OK, I've missed that obviously.

> >                       Sure quite unlikely to happen and the race window
> > is likely very small. Maybe this is even acceptable but I would strongly
> > recommend to have all this thinking documented in the changelog.
> 
> I wrote down a description of what happens in the two different approaches
> "temporary page" vs "surplus page".  It is at the very end of this e-mail.
> When looking at the details, I came up with what may be an even better
> approach.  Why not just call the low level routine to free the page instead
> of going through put_page/free_huge_page?  At the very least, it saves a
> lock roundtrip and there is no need to worry about the counters/accounting.
> 
> Here is a patch to do that.  However, we are optimizing a return path in
> a race condition that we are unlikely to ever hit.  I 'tested' it by allocating
> an 'extra' page and freeing it via this method in alloc_surplus_huge_page.
> 
> >From 864c5f8ef4900c95ca3f6f2363a85f3cb25e793e Mon Sep 17 00:00:00 2001
> From: Mike Kravetz <mike.kravetz@xxxxxxxxxx>
> Date: Tue, 11 Aug 2020 12:45:41 -0700
> Subject: [PATCH] hugetlb: optimize race error return in
>  alloc_surplus_huge_page
> 
> The routine alloc_surplus_huge_page() could race with with a pool
> size change.  If this happens, the allocated page may not be needed.
> To free the page, the current code will 'Abuse temporary page to
> workaround the nasty free_huge_page codeflow'.  Instead, directly
> call the low level routine that free_huge_page uses.  This works
> out well because the page is new, we hold the only reference and
> already hold the hugetlb_lock.
> 
> Signed-off-by: Mike Kravetz <mike.kravetz@xxxxxxxxxx>
> ---
>  mm/hugetlb.c | 13 ++++++++-----
>  1 file changed, 8 insertions(+), 5 deletions(-)
> 
> diff --git a/mm/hugetlb.c b/mm/hugetlb.c
> index 590111ea6975..ac89b91fba86 100644
> --- a/mm/hugetlb.c
> +++ b/mm/hugetlb.c
> @@ -1923,14 +1923,17 @@ static struct page *alloc_surplus_huge_page(struct hstate *h, gfp_t gfp_mask,
>  	/*
>  	 * We could have raced with the pool size change.
>  	 * Double check that and simply deallocate the new page
> -	 * if we would end up overcommiting the surpluses.
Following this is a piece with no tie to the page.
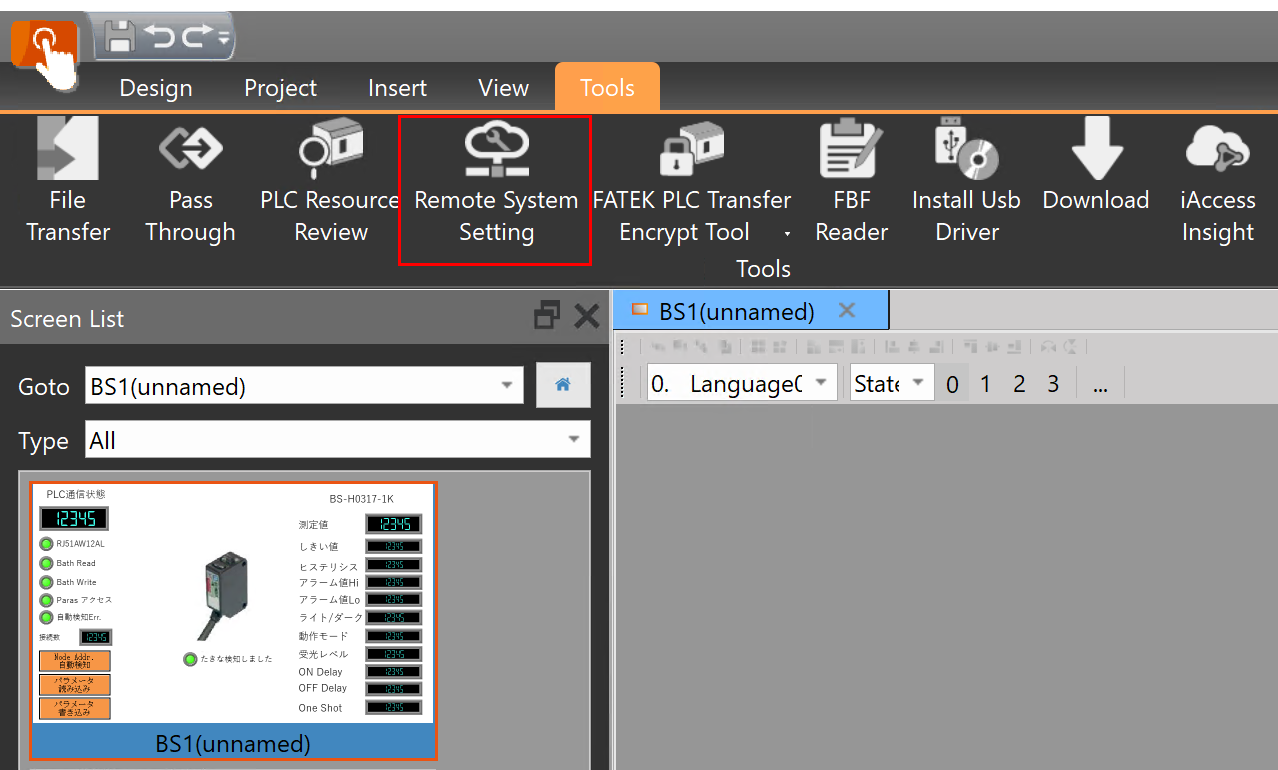Open the State dropdown
Image resolution: width=1278 pixels, height=770 pixels.
pos(919,383)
Abuse
> -	 * temporary page to workaround the nasty free_huge_page
> -	 * codeflow
> +	 * if we would end up overcommiting the surpluses.
>  	 */
>  	if (h->surplus_huge_pages >= h->nr_overcommit_huge_pages) {
> -		SetPageHugeTemporary(page);
> +		/*
> +		 * Since this page is new, we hold the only reference, and
> +		 * we already hold the hugetlb_lock call the low level free
> +		 * page routine.  This saves at least a lock roundtrip.
> +		 */
> +		(void)put_page_testzero(page); /* don't call destructor */
> +		update_and_free_page(h, page);
>  		spin_unlock(&hugetlb_lock);
> -		put_page(page);
>  		return NULL;
>  	} else {
>  		h->surplus_huge_pages++;

Yes this makes sense. I would have to think about this more to be
confident and give Acked-by but this looks sensible from a quick glance.

Thanks!
-- 
Michal Hocko
SUSE Labs